→ What to do: Please print the entries exactly, omitting each image.

Records drawn from a dataset:
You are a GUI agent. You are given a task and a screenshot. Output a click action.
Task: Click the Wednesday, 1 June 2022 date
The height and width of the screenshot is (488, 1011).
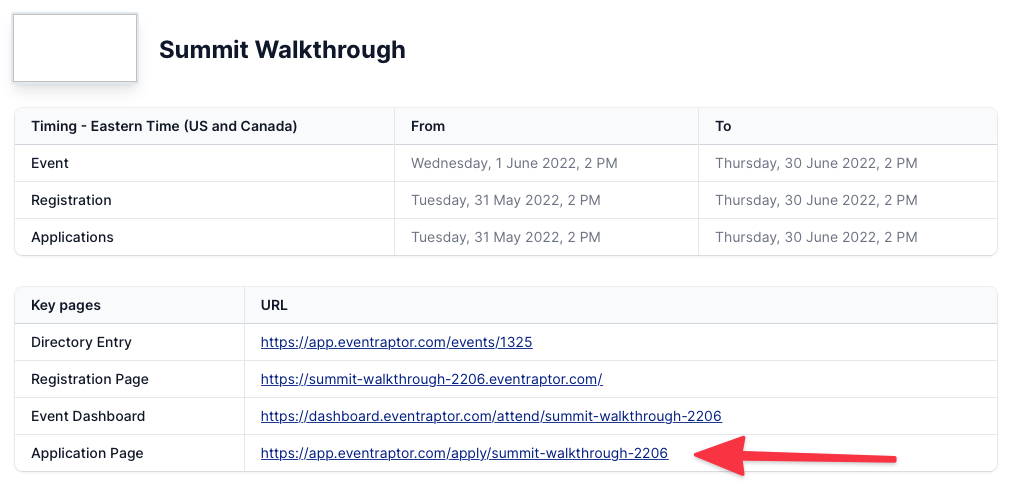click(507, 163)
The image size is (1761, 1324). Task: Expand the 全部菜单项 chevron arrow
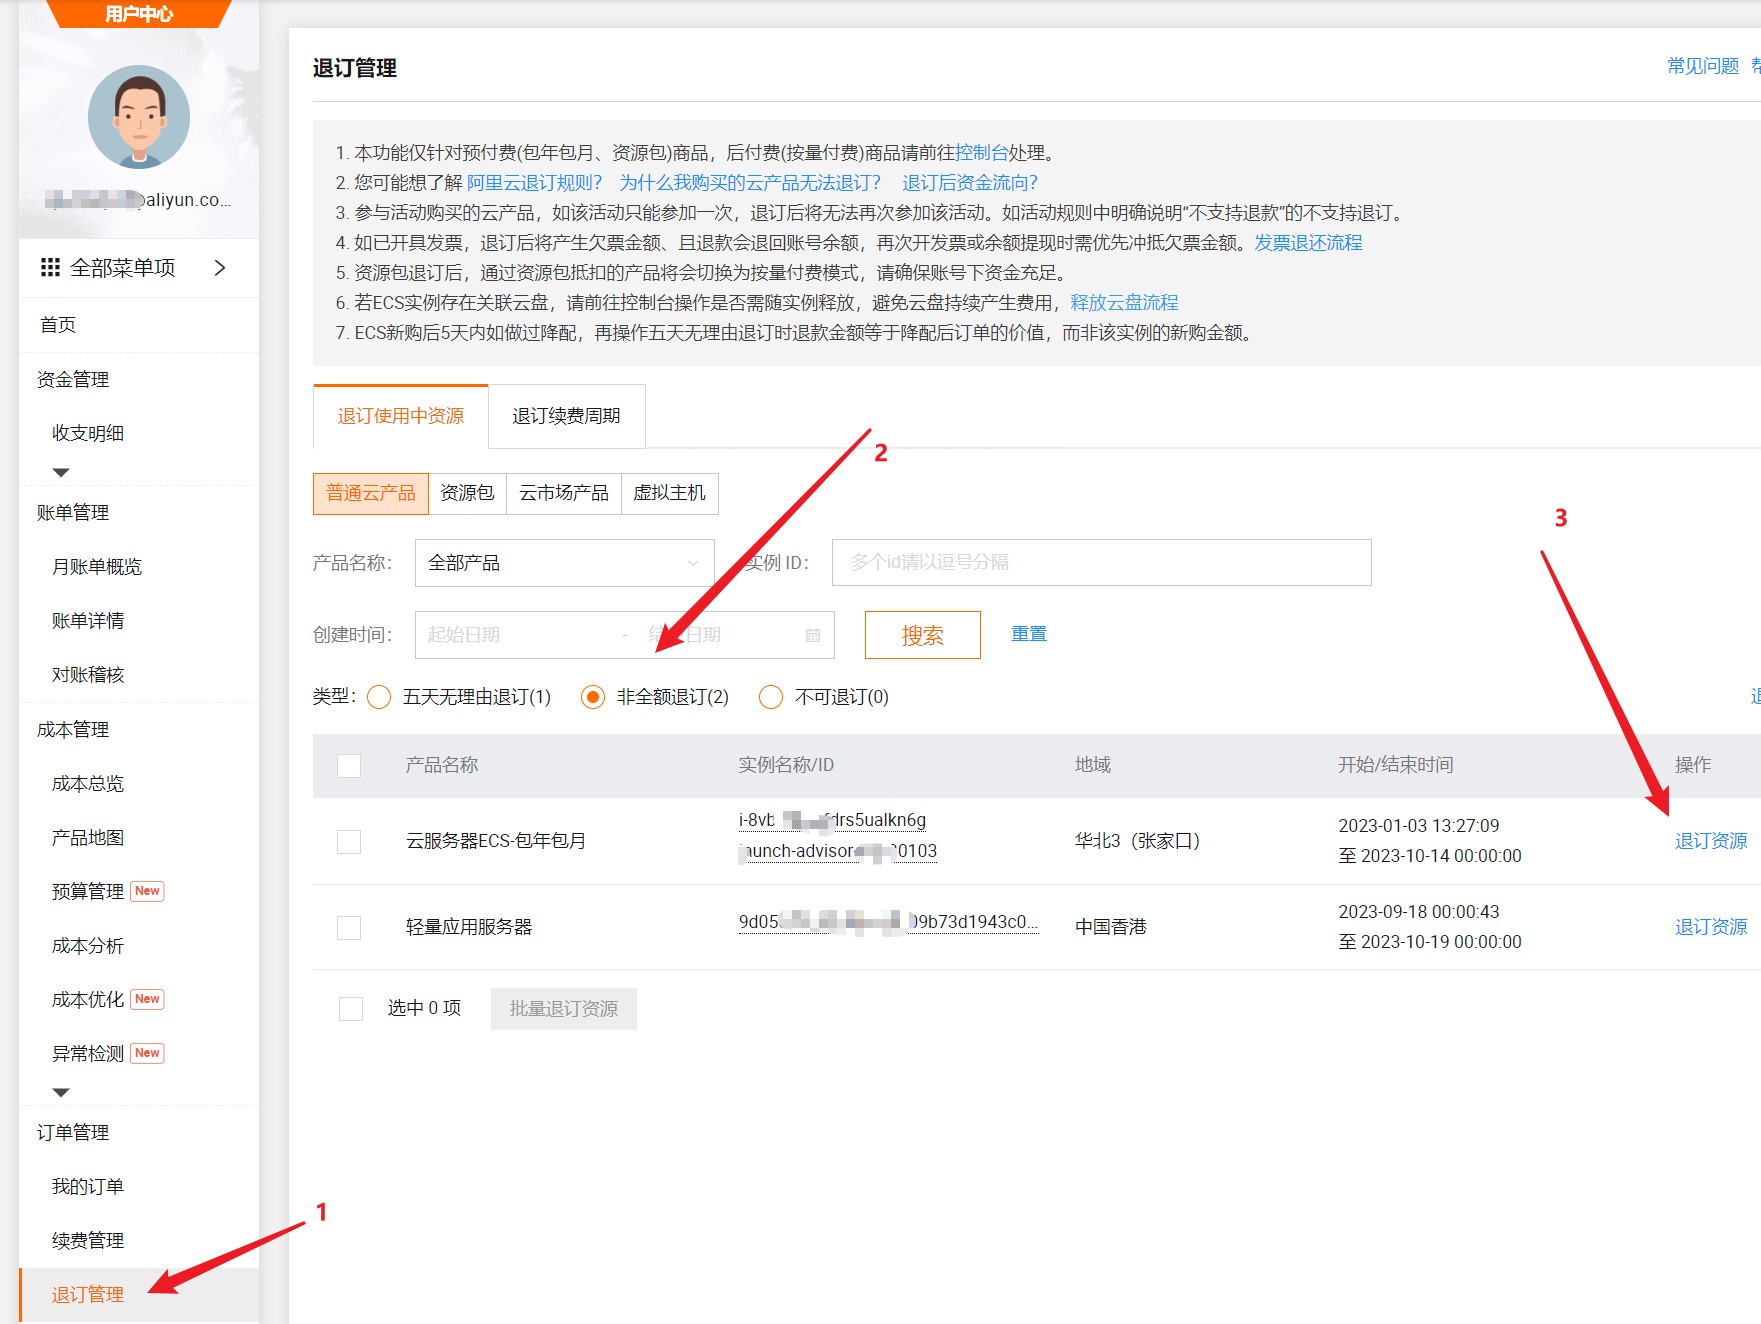(x=220, y=267)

→ Exercise output:
You are a GUI agent. You are given a task and a screenshot. Output a click action.
Task: Click the Wednesday, 1 June 2022 date
The height and width of the screenshot is (488, 1011).
click(507, 163)
The image size is (1761, 1324). Task: Expand the 全部菜单项 chevron arrow
(x=220, y=267)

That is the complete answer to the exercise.